AIM OF THE EXERCISE - Begin at the line that holds "Where should I click to: Select the License" and retype every line through the end of the material, both included. Leave out the pictures.

**********

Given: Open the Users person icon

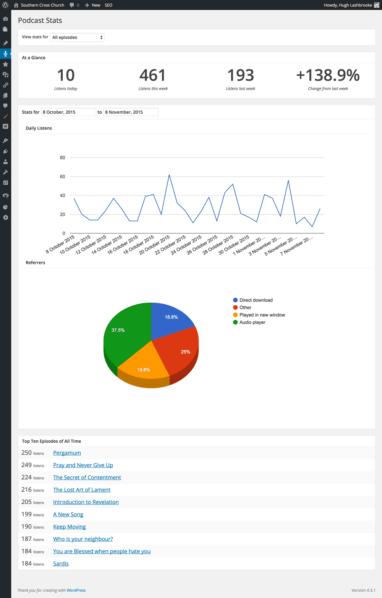Looking at the screenshot, I should [5, 161].
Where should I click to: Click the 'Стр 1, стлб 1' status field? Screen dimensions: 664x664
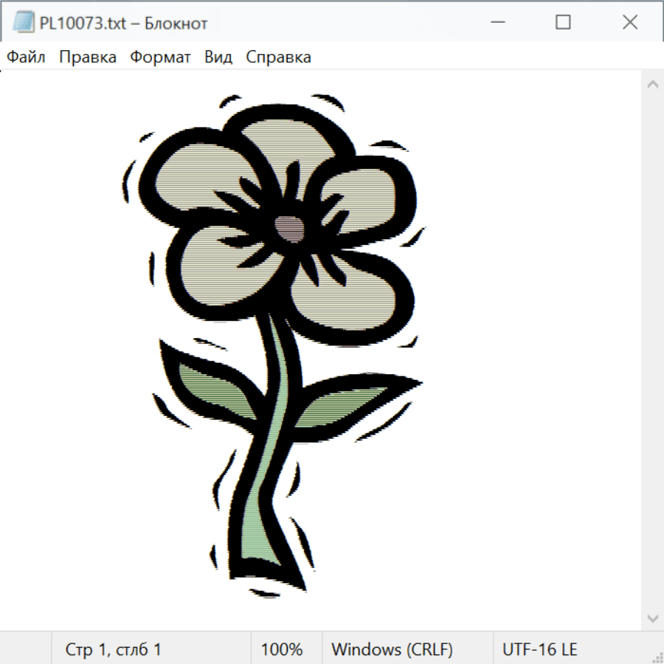point(114,650)
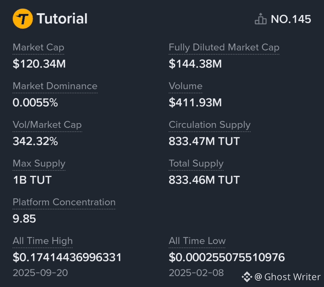
Task: Open the Tutorial coin title
Action: point(62,19)
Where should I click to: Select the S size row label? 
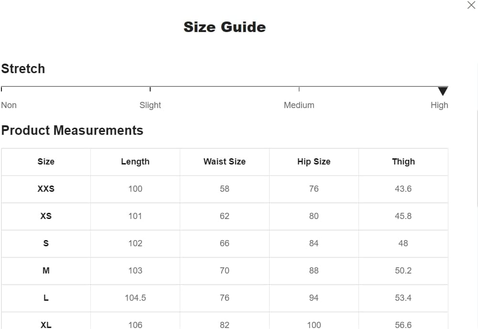tap(46, 243)
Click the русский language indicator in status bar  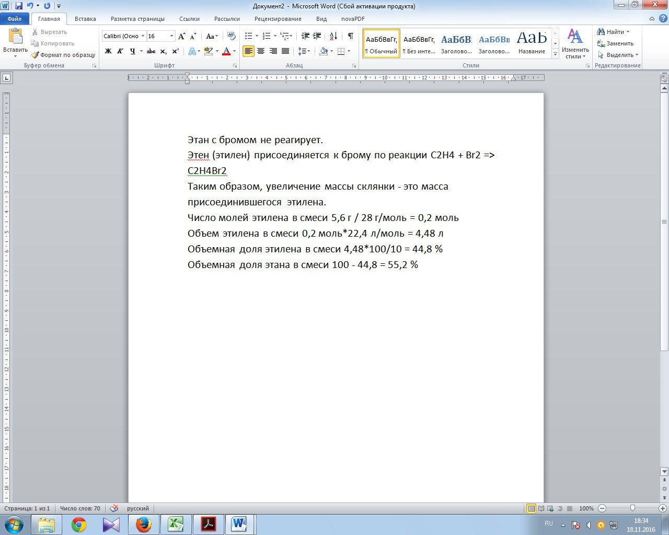click(138, 508)
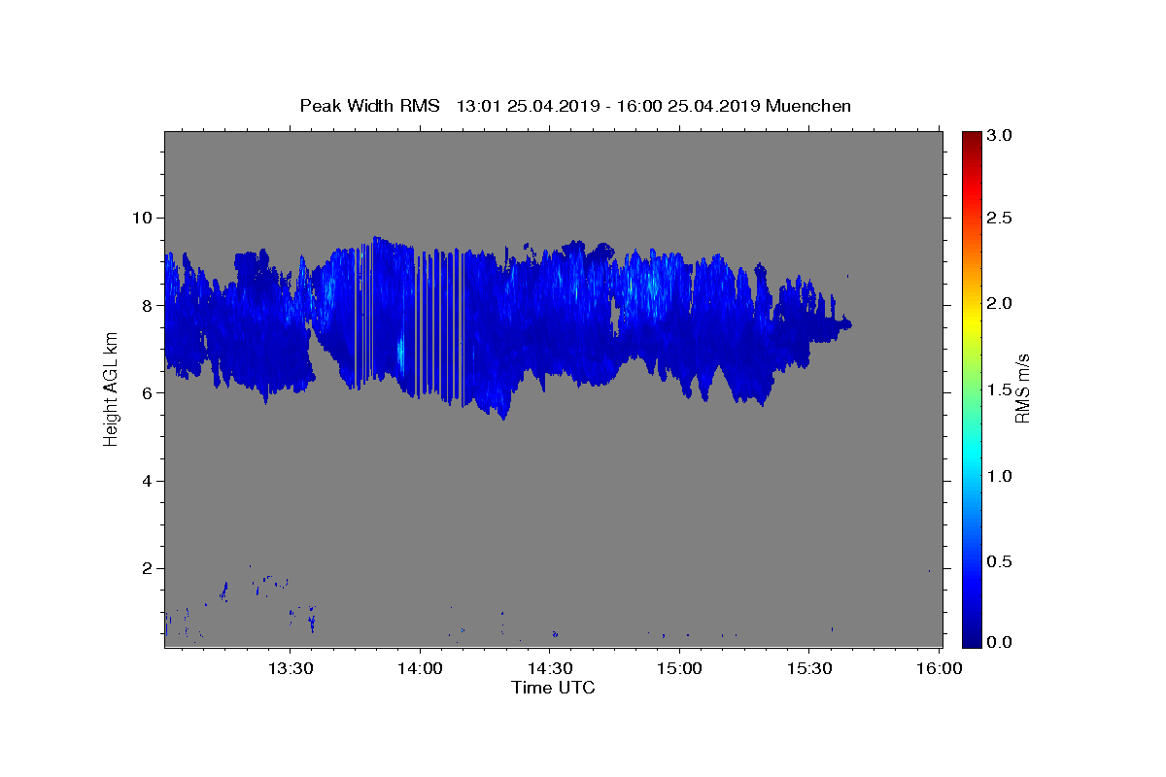Click the 3.0 colorbar value label

[1000, 136]
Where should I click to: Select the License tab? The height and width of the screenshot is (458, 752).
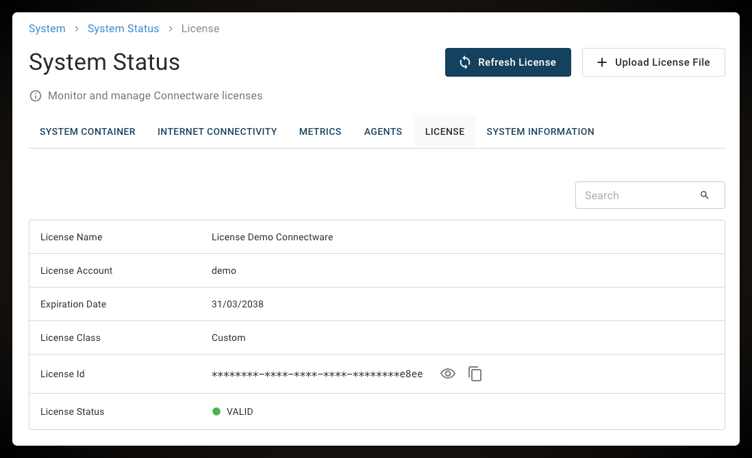click(444, 131)

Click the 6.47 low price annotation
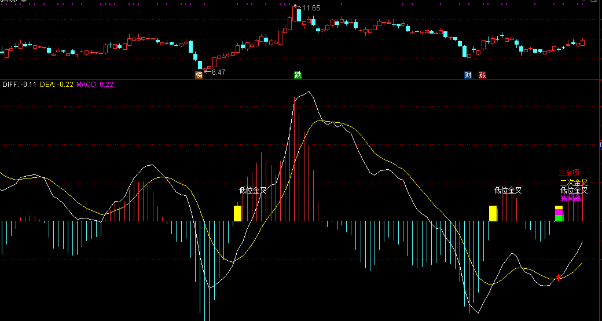click(x=218, y=72)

**********

EXPECTED OUTPUT -
Where should I click to: Select the License tab? The height and width of the screenshot is (458, 752).
click(444, 131)

Click the 6.47 low price annotation
click(x=218, y=72)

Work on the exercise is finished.